**Opdrachten**:
1) Schrijf uit de tekst over de Radboud Universiteit letterlijk het stuk over dat begint met de woorden "De Radboud Universiteit" en eindigt met "en de student.".
2) Noem alle factoren die volgens de tekst over de Radboud Universiteit een rol hebben gespeeld in de verhoudingen tussen het culturele leven in Nijmegen en de Radboud.
3) Zet alsjeblieft de tekst over de Radboud Universiteit voort vanaf de plek waar hij ophoudt.
══ Getoonde tekst
Skip to main content
25 Jaar Ugenda: wij trakteren!

25 Jaar Ugenda: wij trakteren!

100 jaar Radboud universiteit: cultuur verankerd in de stad

Deel 6: naar een campus universiteit

| Steven Trooster | Column
100 jaar Radboud universiteit: cultuur verankerd in de stad
100 jaar Radboud Universiteit | Foto: Steven Trooster

De Radboud Universiteit bestaat op 17 oktober precies 100 jaar. In een reeks artikelen hebben we laten zien welke impact de universiteit heeft gehad op het culturele leven in Nijmegen. In dit zesde en laatste deel kijken we naar de laatste vijfentwintig jaar, waarin drie factoren een rol hebben gespeeld in de verhoudingen tussen het culturele leven in Nijmegen en de Radboud: de universiteit, de gemeente en de student.
════
══ Beschikbare gegevens
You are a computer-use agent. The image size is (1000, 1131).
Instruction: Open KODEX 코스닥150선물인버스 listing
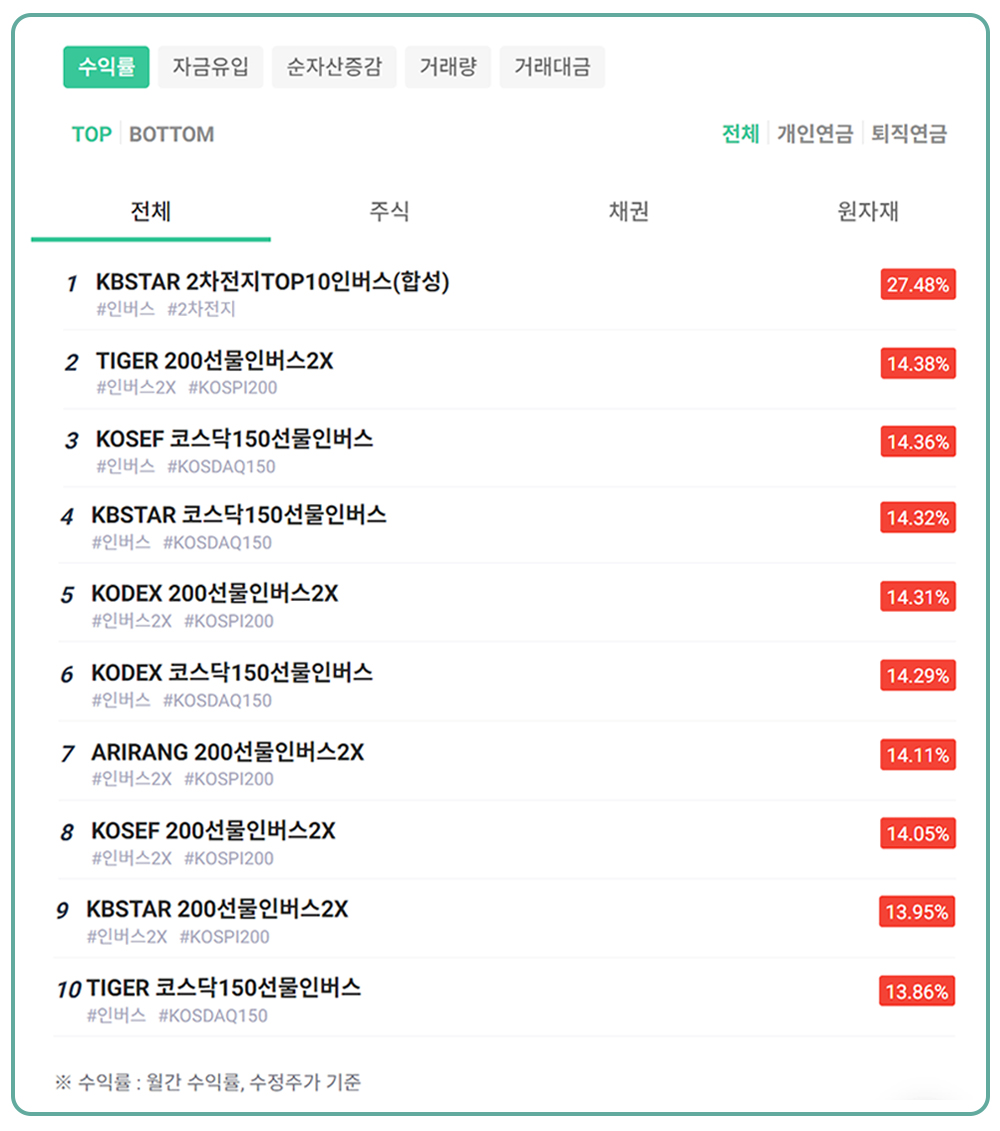pyautogui.click(x=231, y=673)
════
**Antwoorden**:
1)
De Radboud Universiteit bestaat op 17 oktober precies 100 jaar. In een reeks artikelen hebben we laten zien welke impact de universiteit heeft gehad op het culturele leven in Nijmegen. In dit zesde en laatste deel kijken we naar de laatste vijfentwintig jaar, waarin drie factoren een rol hebben gespeeld in de verhoudingen tussen het culturele leven in Nijmegen en de Radboud: de universiteit, de gemeente en de student.

2) De universiteit, de gemeente en de student.

3)
De universiteit

Toen de universiteit werd opgericht in 1923, waren de (aanvankelijk drie) faculteiten verspreid gehuisvest in en rond het centrum. In de loop der jaren trokken de opleidingen naar nieuwbouw op landgoed Heijendaal om meer ruimte te bieden aan het groeiend aantal studenten (Nijmegen telde in de jaren 80 zo’n 15.000 studenten). Zo ontstond een campus die eind jaren tachtig voltooid werd met de komst van de laatste faculteit uit de stad, Management Wetenschappen.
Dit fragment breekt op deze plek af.